### TASK GOAL
Reproduce the records word for word, from the line containing "Identify the location of more options." through the line containing "coordinates (289, 607).".

## Begin RECORDS TO PROCESS

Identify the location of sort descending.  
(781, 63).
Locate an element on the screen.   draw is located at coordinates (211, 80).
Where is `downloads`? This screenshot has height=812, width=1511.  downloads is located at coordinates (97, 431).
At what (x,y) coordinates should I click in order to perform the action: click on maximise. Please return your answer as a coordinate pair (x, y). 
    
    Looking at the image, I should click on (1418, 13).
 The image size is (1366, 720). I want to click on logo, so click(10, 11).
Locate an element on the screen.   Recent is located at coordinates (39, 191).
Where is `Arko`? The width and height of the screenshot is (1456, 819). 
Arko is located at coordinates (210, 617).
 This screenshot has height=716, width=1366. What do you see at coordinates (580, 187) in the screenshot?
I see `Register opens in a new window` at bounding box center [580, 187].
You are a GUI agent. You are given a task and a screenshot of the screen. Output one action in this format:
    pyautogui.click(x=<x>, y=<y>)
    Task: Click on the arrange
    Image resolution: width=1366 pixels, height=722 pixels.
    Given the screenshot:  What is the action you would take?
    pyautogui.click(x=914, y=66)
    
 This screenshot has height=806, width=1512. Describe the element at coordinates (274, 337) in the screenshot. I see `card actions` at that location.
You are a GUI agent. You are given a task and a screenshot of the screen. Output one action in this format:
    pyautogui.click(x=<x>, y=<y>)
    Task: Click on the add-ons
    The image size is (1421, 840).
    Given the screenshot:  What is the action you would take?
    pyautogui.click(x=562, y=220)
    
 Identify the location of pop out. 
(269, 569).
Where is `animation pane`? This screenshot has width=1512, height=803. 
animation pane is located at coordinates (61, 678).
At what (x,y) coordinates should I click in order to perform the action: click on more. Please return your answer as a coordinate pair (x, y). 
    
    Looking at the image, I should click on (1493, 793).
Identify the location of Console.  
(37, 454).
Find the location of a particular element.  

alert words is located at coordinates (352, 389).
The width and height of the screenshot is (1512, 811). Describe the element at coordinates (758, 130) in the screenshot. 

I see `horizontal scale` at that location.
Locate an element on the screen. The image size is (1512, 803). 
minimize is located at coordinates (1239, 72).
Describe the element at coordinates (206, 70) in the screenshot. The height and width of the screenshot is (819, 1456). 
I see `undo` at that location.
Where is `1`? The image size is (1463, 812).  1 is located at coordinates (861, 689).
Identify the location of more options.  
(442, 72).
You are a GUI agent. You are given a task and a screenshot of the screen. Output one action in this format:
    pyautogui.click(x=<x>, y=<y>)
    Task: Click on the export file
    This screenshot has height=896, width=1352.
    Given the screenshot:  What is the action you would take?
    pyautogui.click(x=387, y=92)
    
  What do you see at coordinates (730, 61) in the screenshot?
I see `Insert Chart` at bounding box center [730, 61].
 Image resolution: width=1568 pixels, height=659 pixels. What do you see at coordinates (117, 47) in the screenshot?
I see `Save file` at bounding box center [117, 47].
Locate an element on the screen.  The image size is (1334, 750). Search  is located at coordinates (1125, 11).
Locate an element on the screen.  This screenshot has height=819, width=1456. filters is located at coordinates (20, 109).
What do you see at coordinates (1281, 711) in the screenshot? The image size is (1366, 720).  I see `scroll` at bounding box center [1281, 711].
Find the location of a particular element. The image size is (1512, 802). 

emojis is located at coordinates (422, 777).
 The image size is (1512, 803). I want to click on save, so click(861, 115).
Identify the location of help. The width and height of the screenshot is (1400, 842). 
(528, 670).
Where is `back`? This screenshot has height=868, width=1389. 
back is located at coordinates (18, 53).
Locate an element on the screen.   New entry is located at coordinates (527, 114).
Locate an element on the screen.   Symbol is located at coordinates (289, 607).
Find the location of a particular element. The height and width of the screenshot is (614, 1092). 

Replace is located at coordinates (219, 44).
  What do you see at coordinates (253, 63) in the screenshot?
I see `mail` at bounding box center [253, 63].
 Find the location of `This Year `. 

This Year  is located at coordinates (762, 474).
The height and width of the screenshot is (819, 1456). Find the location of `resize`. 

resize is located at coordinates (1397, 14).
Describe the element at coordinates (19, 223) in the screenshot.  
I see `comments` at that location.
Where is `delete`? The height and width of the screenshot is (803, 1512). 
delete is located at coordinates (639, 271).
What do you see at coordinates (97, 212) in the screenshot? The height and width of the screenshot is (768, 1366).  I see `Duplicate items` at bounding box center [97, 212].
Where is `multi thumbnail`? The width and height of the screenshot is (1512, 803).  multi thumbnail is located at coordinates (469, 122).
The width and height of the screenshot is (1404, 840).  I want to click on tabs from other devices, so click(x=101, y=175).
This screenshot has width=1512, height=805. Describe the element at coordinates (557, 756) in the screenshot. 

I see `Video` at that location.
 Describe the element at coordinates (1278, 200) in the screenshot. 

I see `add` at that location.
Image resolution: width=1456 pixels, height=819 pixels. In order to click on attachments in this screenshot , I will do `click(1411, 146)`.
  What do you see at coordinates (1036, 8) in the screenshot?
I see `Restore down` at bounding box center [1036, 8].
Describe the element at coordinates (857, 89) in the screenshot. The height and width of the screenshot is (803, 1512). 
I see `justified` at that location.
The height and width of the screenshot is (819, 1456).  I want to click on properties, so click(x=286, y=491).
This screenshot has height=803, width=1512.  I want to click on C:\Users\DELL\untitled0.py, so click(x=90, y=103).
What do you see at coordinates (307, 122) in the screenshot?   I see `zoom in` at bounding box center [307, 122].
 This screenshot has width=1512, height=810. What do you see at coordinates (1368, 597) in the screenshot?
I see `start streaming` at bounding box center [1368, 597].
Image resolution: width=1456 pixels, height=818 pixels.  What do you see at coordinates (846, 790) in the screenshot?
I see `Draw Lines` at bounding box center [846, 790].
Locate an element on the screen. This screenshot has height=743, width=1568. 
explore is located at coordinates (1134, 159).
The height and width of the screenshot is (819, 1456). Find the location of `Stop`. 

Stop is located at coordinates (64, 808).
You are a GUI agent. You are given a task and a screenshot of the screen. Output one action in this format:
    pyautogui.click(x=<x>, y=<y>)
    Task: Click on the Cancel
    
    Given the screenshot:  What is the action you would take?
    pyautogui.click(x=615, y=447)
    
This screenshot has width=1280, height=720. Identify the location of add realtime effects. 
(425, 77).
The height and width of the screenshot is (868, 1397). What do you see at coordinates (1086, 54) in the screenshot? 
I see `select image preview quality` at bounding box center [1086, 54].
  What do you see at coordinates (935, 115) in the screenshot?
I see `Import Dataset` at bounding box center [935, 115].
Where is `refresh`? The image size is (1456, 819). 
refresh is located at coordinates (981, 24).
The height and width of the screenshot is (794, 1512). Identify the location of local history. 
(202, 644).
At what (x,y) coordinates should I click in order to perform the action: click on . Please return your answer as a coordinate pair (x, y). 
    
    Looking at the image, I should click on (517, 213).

## End RECORDS TO PROCESS

### FINISHED EXERCISE
Identify the location of more options.  
(442, 72).
You are a GUI agent. You are given a task and a screenshot of the screen. Output one action in this format:
    pyautogui.click(x=<x>, y=<y>)
    Task: Click on the export file
    This screenshot has height=896, width=1352.
    Given the screenshot:  What is the action you would take?
    pyautogui.click(x=387, y=92)
    
  What do you see at coordinates (730, 61) in the screenshot?
I see `Insert Chart` at bounding box center [730, 61].
 Image resolution: width=1568 pixels, height=659 pixels. What do you see at coordinates (117, 47) in the screenshot?
I see `Save file` at bounding box center [117, 47].
Locate an element on the screen.  The image size is (1334, 750). Search  is located at coordinates (1125, 11).
Locate an element on the screen.  This screenshot has height=819, width=1456. filters is located at coordinates (20, 109).
What do you see at coordinates (1281, 711) in the screenshot? The image size is (1366, 720).  I see `scroll` at bounding box center [1281, 711].
Find the location of a particular element. The image size is (1512, 802). 

emojis is located at coordinates (422, 777).
 The image size is (1512, 803). I want to click on save, so click(861, 115).
Identify the location of help. The width and height of the screenshot is (1400, 842). 
(528, 670).
Where is `back`? This screenshot has height=868, width=1389. 
back is located at coordinates (18, 53).
Locate an element on the screen.   New entry is located at coordinates (527, 114).
Locate an element on the screen.   Symbol is located at coordinates (289, 607).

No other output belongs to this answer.